1. Calculates the fraction of times each model beats each other model across all battles.

2. Returns a square DataFrame where entry (i, j) is the fraction of times model i beats model j. The columns should be the selected model names as well as the index (similar to a confusion matrix). Any model pairings which do not have any battles should be given a NaN value. For instance, diagonal of `row_beats_col` should be NaN as no battles exist between a model and itself.

3. The rows and columns of your `row_beats_col` dataframe should be ordered by their average win rate against all other models (i.e. order from strongest to weakest models)

Tips:
* Do not use your `selected_models` variable in your function, otherwise you may run into autograder issues. Instead define a variable which is the list of models in your input `battles` dataframe.

In [16]:
import pandas as pd
import numpy as np

def compute_pairwise_win_fraction(battles: pd.DataFrame):
    # Get all models appearing in this battles dataframe
    models = pd.unique(battles[['model_a', 'model_b']].values.ravel())
    models = list(models)

    # Initialize square DataFrames
    win_counts = pd.DataFrame(0.0, index=models, columns=models)
    match_counts = pd.DataFrame(0.0, index=models, columns=models)

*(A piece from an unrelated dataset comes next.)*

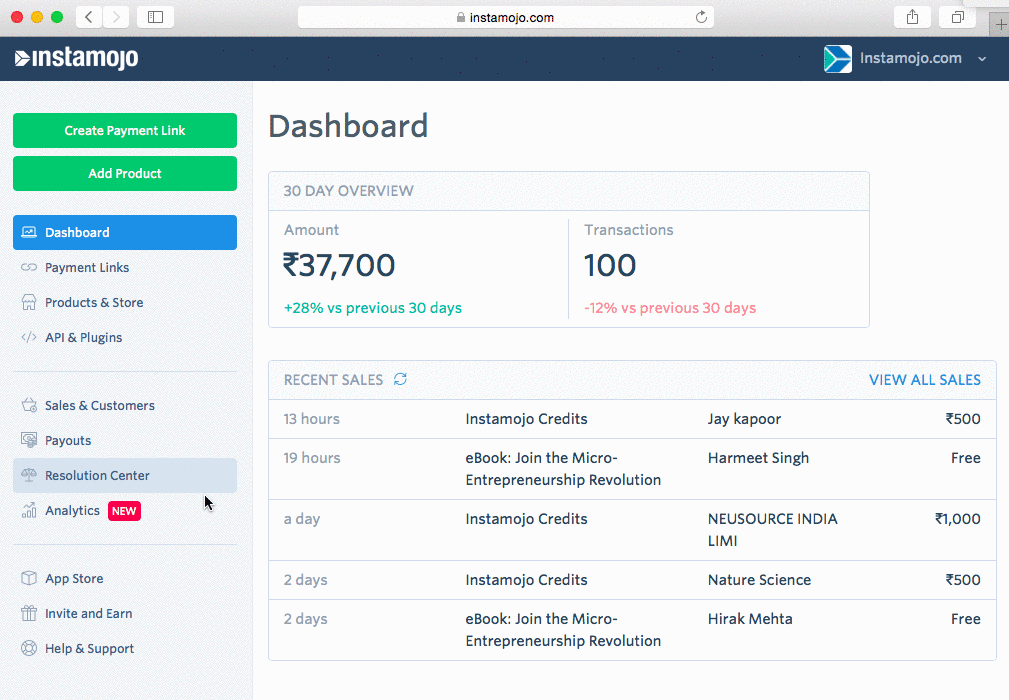
Task: Click the Products & Store shop icon
Action: click(x=29, y=303)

    # Count matches and wins
    for _, row in battles.iterrows():
        a = row["model_a"]
        b = row["model_b"]
        winner = row["winner"]

        if a == b:
            continue  # just in case; shouldn't happen

        # Every battle contributes one match for (a,b) and (b,a)
        match_counts.loc[a, b] += 1
        match_counts.loc[b, a] += 1

        # Winner is encoded as "model_a" or "model_b"
        if winner == "model_a":
            win_counts.loc[a, b] += 1
        elif winner == "model_b":
            win_counts.loc[b, a] += 1
        # if it's "tie", we add no wins (but you've already filtered those out)

    # Fraction of times row model beats column model
    row_beats_col = win_counts / match_counts

    # Diagonal should be NaN
    np.fill_diagonal(row_beats_col.values, np.nan)

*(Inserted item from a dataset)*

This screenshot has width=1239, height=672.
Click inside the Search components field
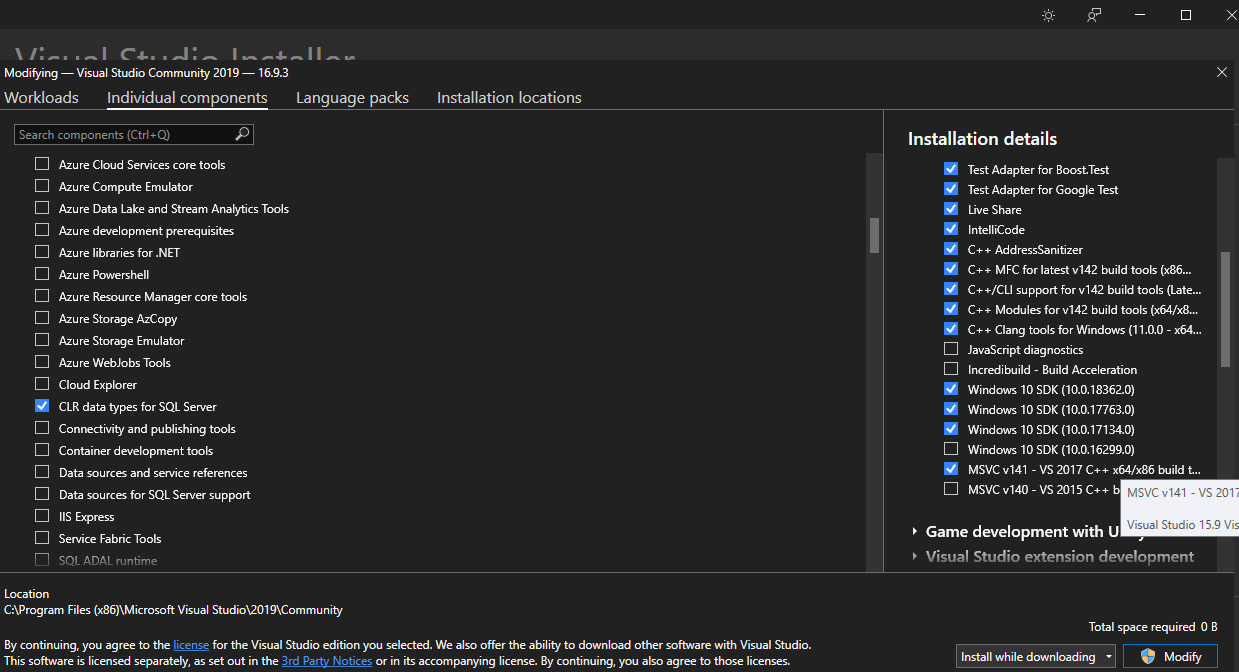[x=120, y=134]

    # Order models by average win rate (strongest → weakest)
    avg_win_rate = row_beats_col.mean(axis=1)
    ordering = avg_win_rate.sort_values(ascending=False).index
    row_beats_col = row_beats_col.loc[ordering, ordering]

    return row_beats_col



## Question 2b


Let’s visualize how often **Model A** beats **Model B** in non-tied battles. Below we have used your `compute_pairwise_win_fraction` to create a heatmap where each cell `(A, B)` displays the **fraction of A’s wins** over B. No TODOs or code to fill in here, this question allows us to visually inspect your function in the Coding PDF assignment on gradescope.

In [17]:
def visualize_pairwise_win_fraction(battles, title):
    """
    Input:
        battles : pd.DataFrame of non-tied battles with ['model_a','model_b','winner', ...]
        title   : str
    Output:
        fig : plotly Figure heatmap (cell (A,B) = fraction A beats B)
    """
    row_beats_col = compute_pairwise_win_fraction(battles)
    fig = px.imshow(
        row_beats_col,
        color_continuous_scale='RdBu',
        text_auto=".2f",
        title=title
    )
    fig.update_layout(
        xaxis_title=" Model B: Loser",
        yaxis_title="Model A: Winner",
        xaxis_side="top",
        height=900,
        width=900,
        title_y=0.07,
        title_x=0.5
    )
    fig.update_traces(
        hovertemplate="Model A: %{y}<br>Model B: %{x}<br>Fraction of A Wins: %{z}<extra></extra>"
    )
    return fig


fig = visualize_pairwise_win_fraction(
    selected_battles_no_ties,
    title="Fraction of Model A Wins for All Non-tied A vs. B Battles"
)
fig


In [18]:
def get_pairwise_win_fraction_plot(battles, title=""):
    row_beats_col_freq = compute_pairwise_win_fraction(battles)
    pairwise_win_rate = row_beats_col_freq.mean(axis=1).reset_index()
    pairwise_win_rate.columns = ['model', 'win rate']

    # Rank (1 = best)
    pairwise_win_rate["rank"] = (
        pairwise_win_rate["win rate"].rank(ascending=False, method="dense").astype(int)
    )

    # Sort for plotting and freeze that order on the x-axis
    pairwise_win_rate = pairwise_win_rate.sort_values(by="win rate", ascending=False)
    model_order = pairwise_win_rate["model"].tolist()

    fig = px.bar(
        pairwise_win_rate,
        x="model",
        y="win rate",
        title=title,
        text="win rate",
        hover_data=["rank"]
    )
    fig.update_traces(texttemplate="%{text:.2f}", hovertemplate="<b>%{x}</b><br>win rate=%{y:.3f}<br>rank=%{customdata}")
    fig.update_layout(
        yaxis_title="Average Win Rate",
        xaxis_title="Model",
        showlegend=False
    )
    fig.update_xaxes(tickangle=45, categoryorder="array", categoryarray=model_order)
    return pairwise_win_rate, fig

pairwise_win_rate, fig = get_pairwise_win_fraction_plot(selected_battles_no_ties, title="Average Win Rate Against All Other Models (No Ties)")
fig.show()


Now that we’ve computed and visualized the average win rate of each model against all others, we can start reasoning about the results.
In the chart above, we see that some models have very similar average win rates. For example, some GPT, Claude, and Llama variants sit close together. On the other hand, smaller models like llama-3-8b and gemma-2-9b fall noticeably behind.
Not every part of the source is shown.